RECORDS PROVIDED START
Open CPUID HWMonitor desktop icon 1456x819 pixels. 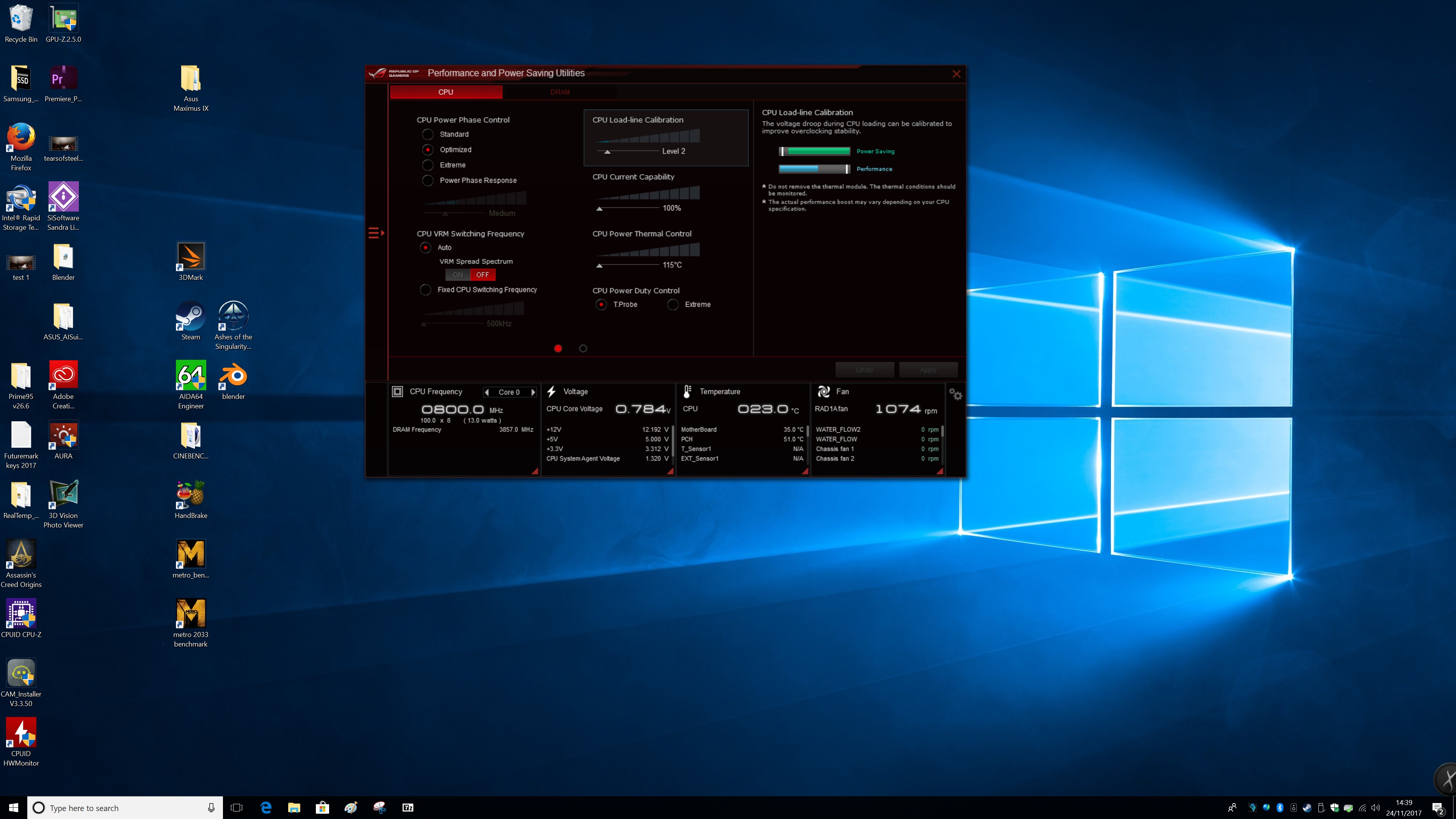pyautogui.click(x=21, y=733)
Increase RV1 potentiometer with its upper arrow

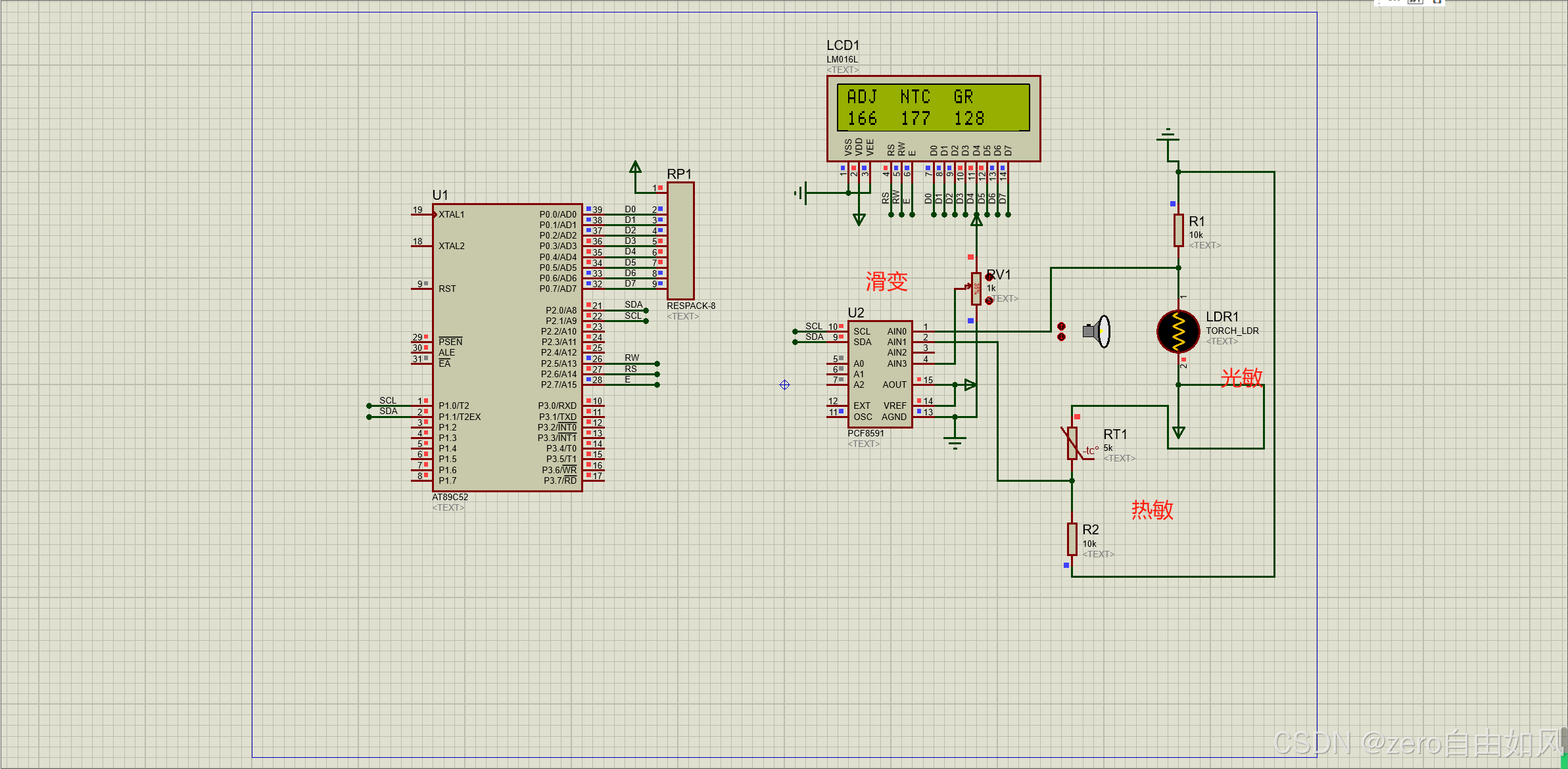coord(989,277)
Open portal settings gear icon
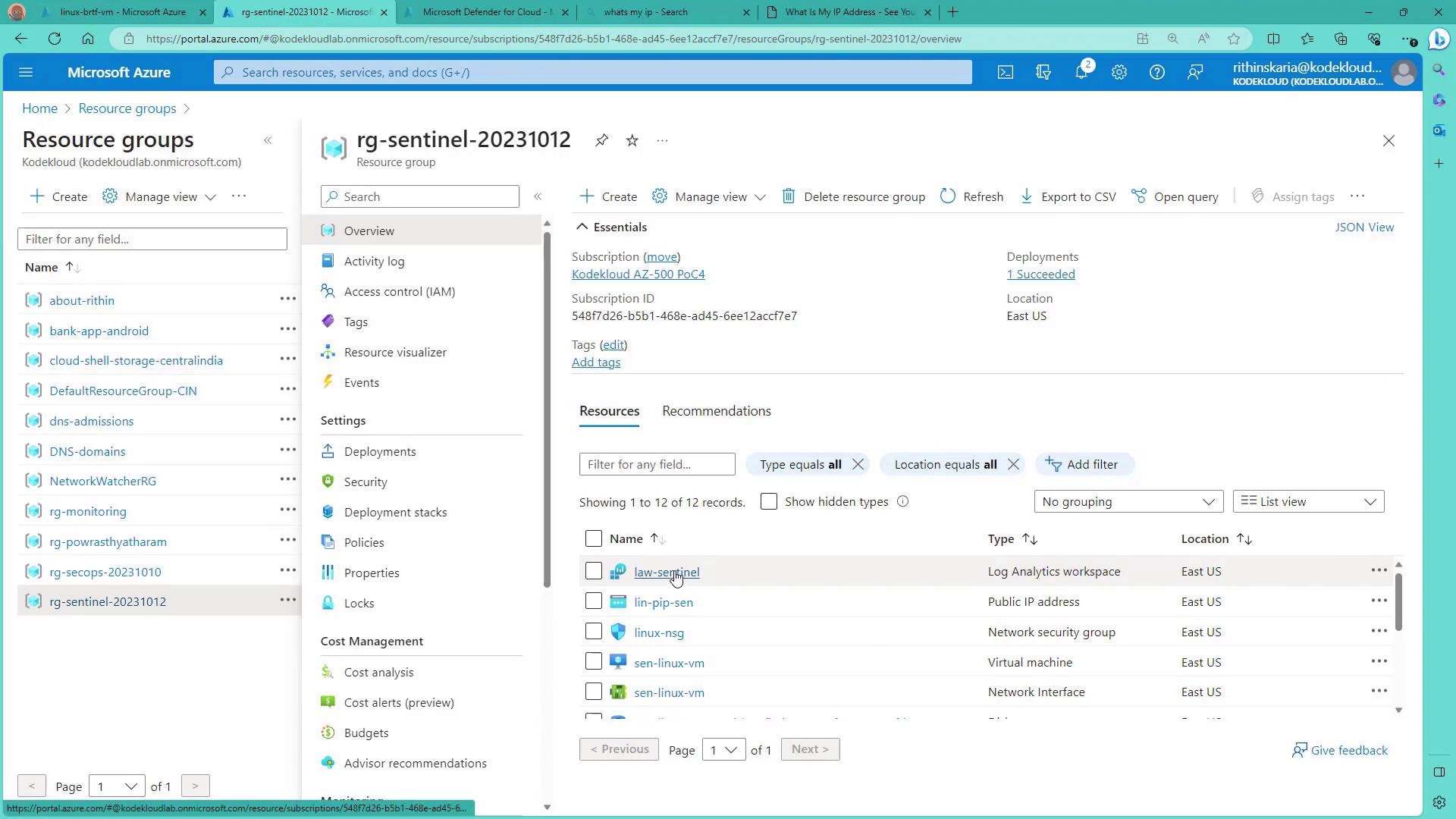1456x819 pixels. pos(1119,72)
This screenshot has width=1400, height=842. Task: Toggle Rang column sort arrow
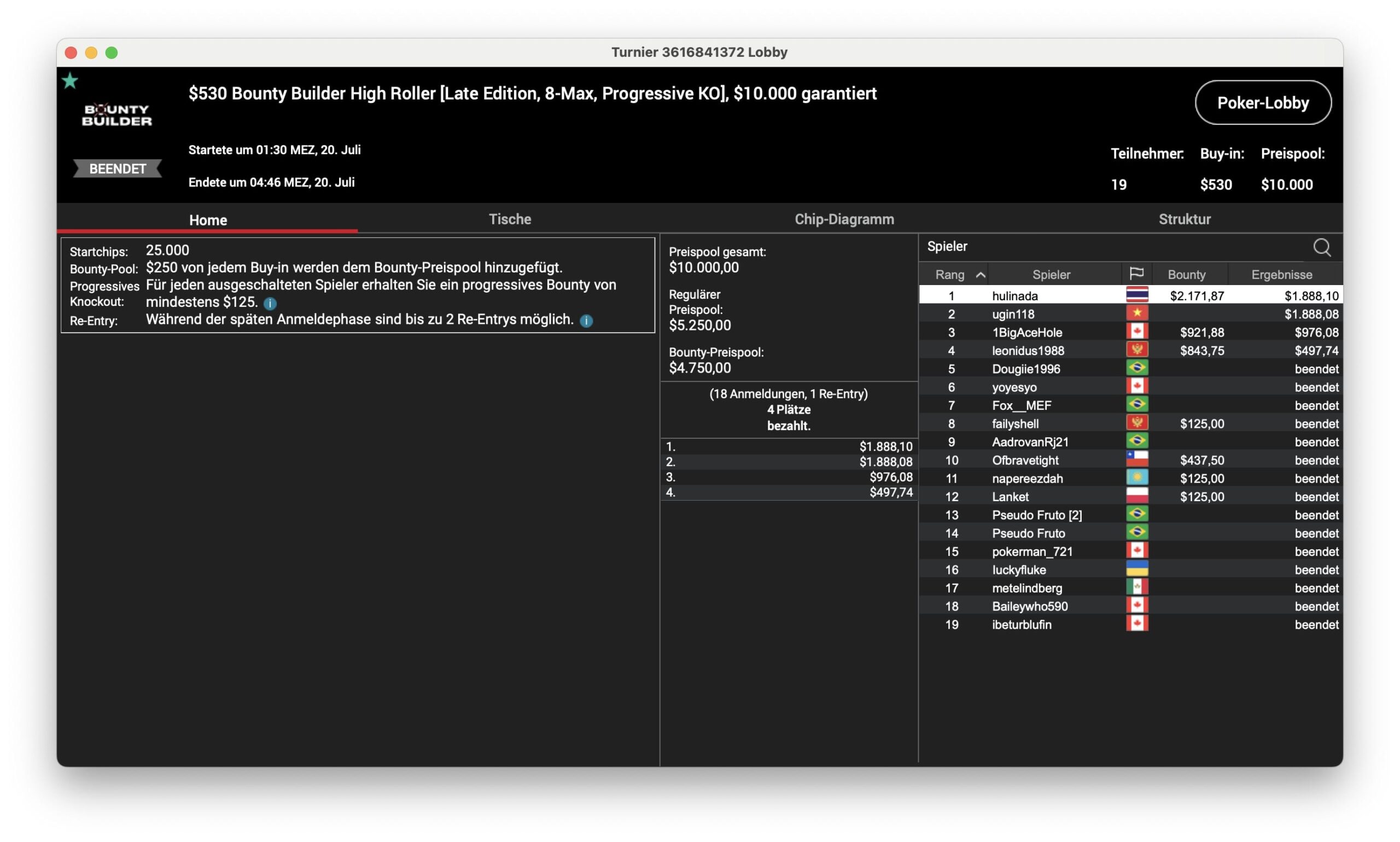click(x=980, y=275)
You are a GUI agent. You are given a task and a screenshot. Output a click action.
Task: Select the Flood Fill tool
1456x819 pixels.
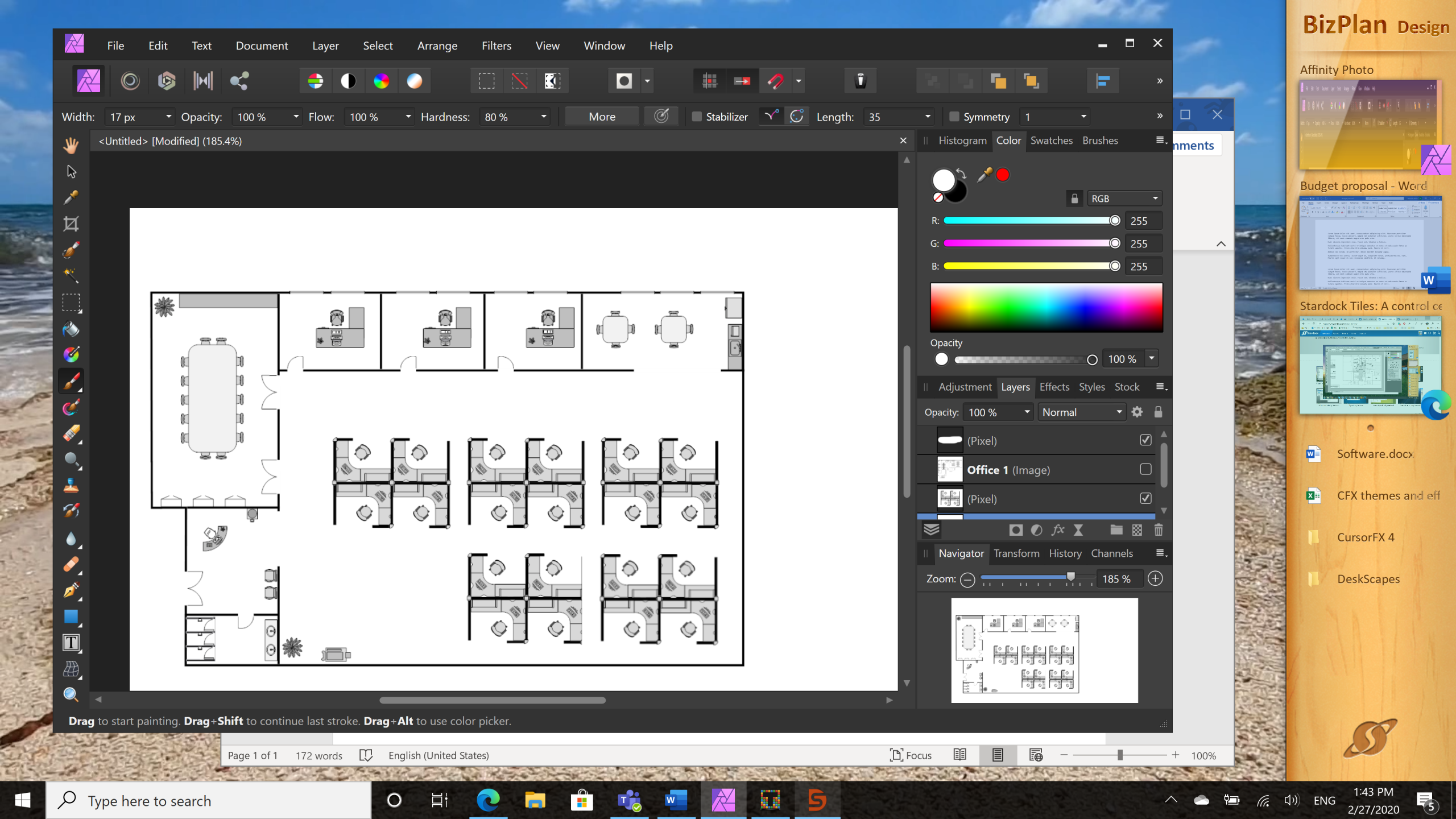pyautogui.click(x=71, y=329)
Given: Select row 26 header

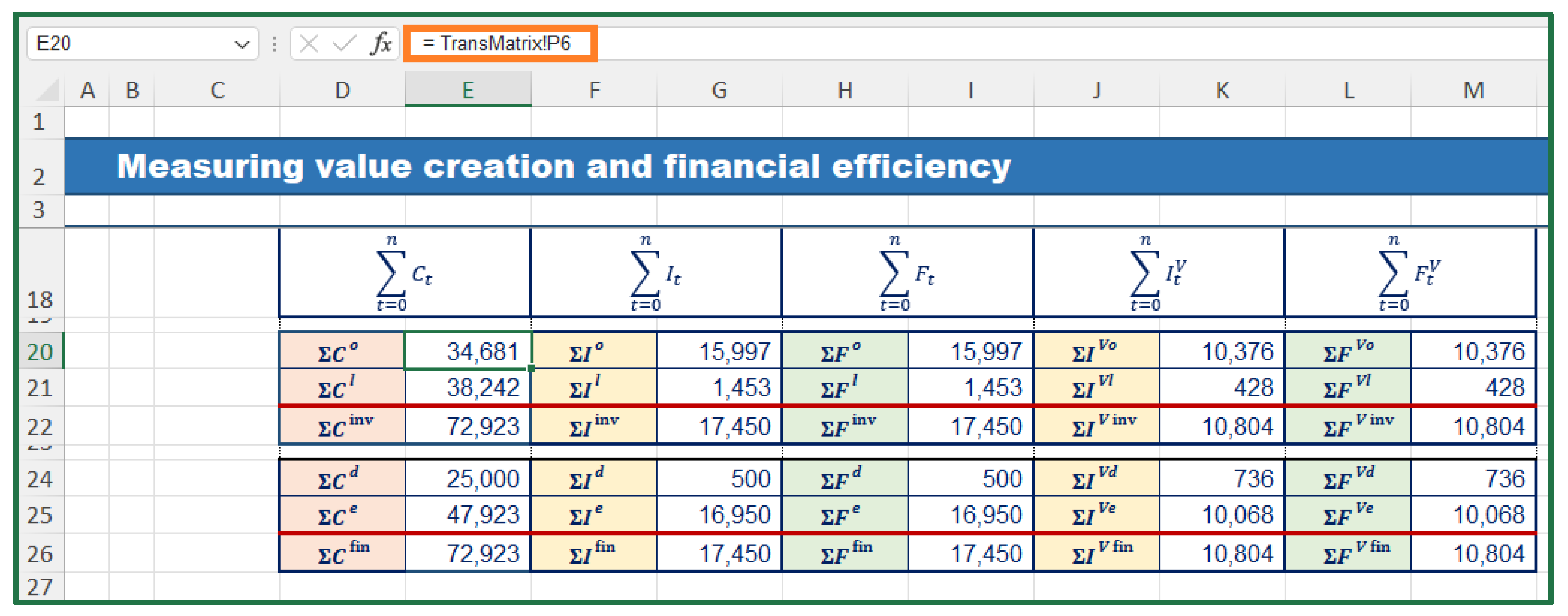Looking at the screenshot, I should click(40, 553).
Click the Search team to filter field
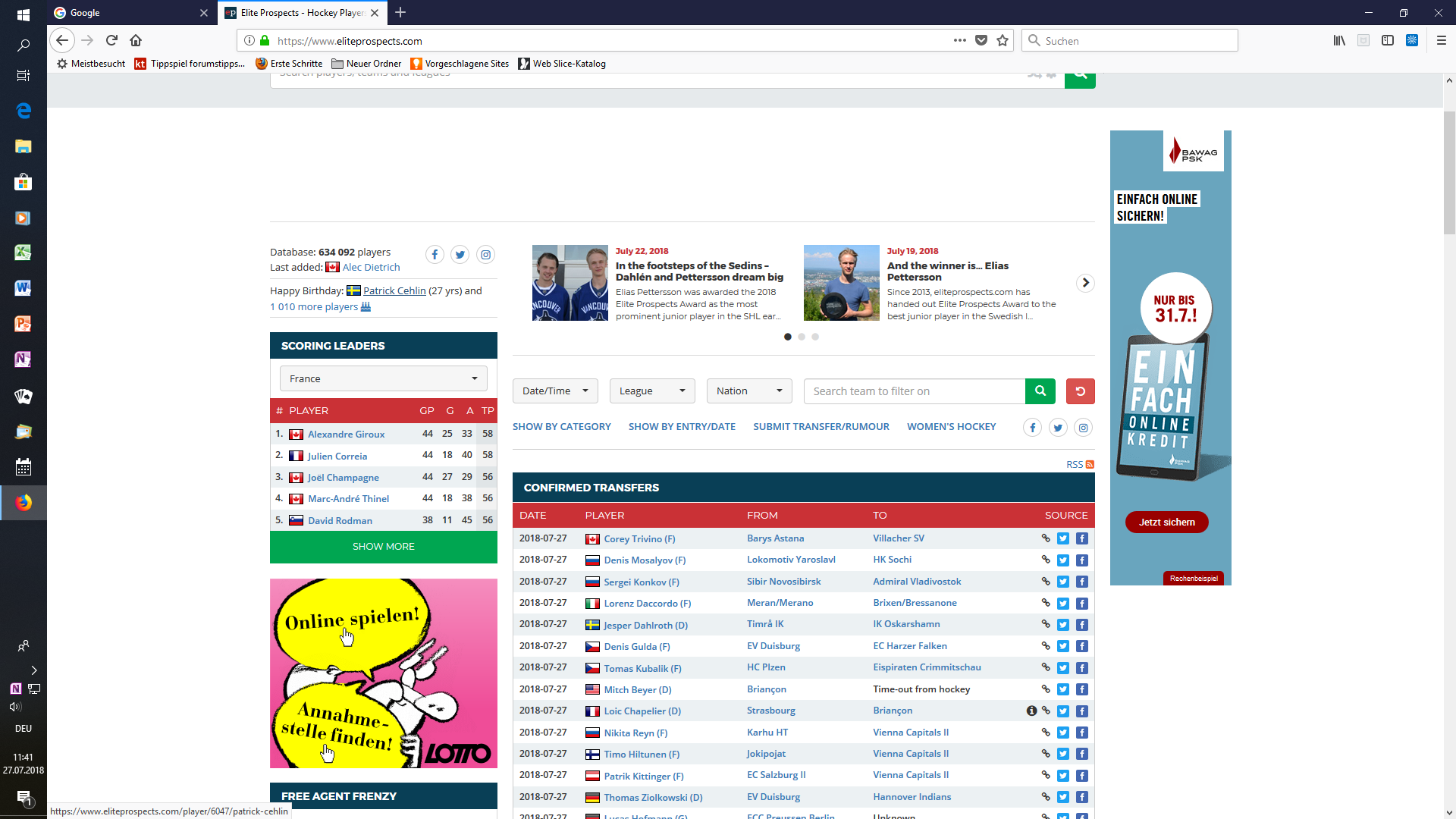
RECORDS PROVIDED END
§ **TASK REQUIREMENTS**: Reproduce exactly the part of the records above that begins at the line holding "Given: Select row 26 header" and ends at the final line, both included, leaving out the pictures.

§ **SOLUTION**:
Given: Select row 26 header

Looking at the screenshot, I should click(40, 553).
Click the Search team to filter field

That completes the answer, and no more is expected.